黒猫は投稿ボタンをクリックしてスレへの書き込みを終えると、椅子を回して俺と向き合った。

「この一連の依頼のやり取りは、すべて私が“成り済まして”書いたもの。カップルの学校名も名前も写真も適当よ」
「ど、どういうことだ?じゃあ、ここのカップル化報告は……」
「もちろん嘘っぱちよ。私が書いたのだから」

どうも話についていけない。
これもスレ荒らしの一種だろうか?などと見当違いの発想をしていた俺だったが、黒猫は構わず言葉を続けた。

「今日、私は休憩時間のたびに、このPCを使って依頼者とキラッに成りすました書き込みをしていたのよ。さっき言ったように、この掲示板はIPアドレスもIDも出ないから、そういうことをしてもバレないの」
「お前、そんなことを……一体何のために?」

俺のその問い掛けを待っていたかのように、黒猫はしたり顔で答えた。

「キラッに対して揺さぶりをかけるためよ。他の人には分からなくても、キラッ本人がこれを見れば『自分に代わって誰かが成り済まして依頼を遂行した』と思うでしょう?自分と同じ能力を持つ者が現れた、とでも受け取ってくれればしめたものよ」
「そういうことか……」
「キラッがどうやって魅了<チャーム>の呪いを身に付けたのか、それは闇の眷属たる私にも分からない。
 だけど、こうやって揺さぶることで、手掛かりを掴むことができるかもしれないわ」

なるほど。
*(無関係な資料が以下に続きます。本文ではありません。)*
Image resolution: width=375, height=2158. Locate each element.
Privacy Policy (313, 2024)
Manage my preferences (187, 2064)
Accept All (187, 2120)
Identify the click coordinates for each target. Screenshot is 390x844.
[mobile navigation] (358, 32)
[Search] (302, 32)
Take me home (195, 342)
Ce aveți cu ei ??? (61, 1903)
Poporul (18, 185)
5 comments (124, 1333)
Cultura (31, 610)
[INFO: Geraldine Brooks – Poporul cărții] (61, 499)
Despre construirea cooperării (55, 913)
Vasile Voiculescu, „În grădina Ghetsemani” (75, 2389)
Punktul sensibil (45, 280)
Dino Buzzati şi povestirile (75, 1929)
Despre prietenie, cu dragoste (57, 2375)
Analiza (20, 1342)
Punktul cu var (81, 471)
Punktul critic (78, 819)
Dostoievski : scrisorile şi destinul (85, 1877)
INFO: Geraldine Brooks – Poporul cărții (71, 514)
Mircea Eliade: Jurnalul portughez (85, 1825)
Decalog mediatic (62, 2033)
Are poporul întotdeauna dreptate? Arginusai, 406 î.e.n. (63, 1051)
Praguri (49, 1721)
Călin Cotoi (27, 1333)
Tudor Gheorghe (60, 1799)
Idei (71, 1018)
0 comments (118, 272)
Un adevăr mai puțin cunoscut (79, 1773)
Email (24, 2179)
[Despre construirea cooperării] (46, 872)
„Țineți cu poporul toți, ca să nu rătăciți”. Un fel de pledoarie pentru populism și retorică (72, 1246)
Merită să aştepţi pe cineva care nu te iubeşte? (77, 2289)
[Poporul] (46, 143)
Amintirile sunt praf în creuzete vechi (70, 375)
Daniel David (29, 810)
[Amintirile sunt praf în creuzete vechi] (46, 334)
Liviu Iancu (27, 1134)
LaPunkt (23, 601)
確かに、依頼者の結果報告レスを偽っていても、キラッにはそれが事実か否かを確認する手段はないだろう。
この“呪いの掲示板”は、ネット上のやり取りだけで成立していたので、そこは盲点と言えるかもしれない。
黒猫は“第二のキラッ”とでもいうべき存在を、いとも簡単に作り上げたのだ。

「いつも通りならキラッは今晩このスレッドに現れるはず。フッ、どんな反応をするか見モノね」

黒猫は不敵な笑みを浮かべていた。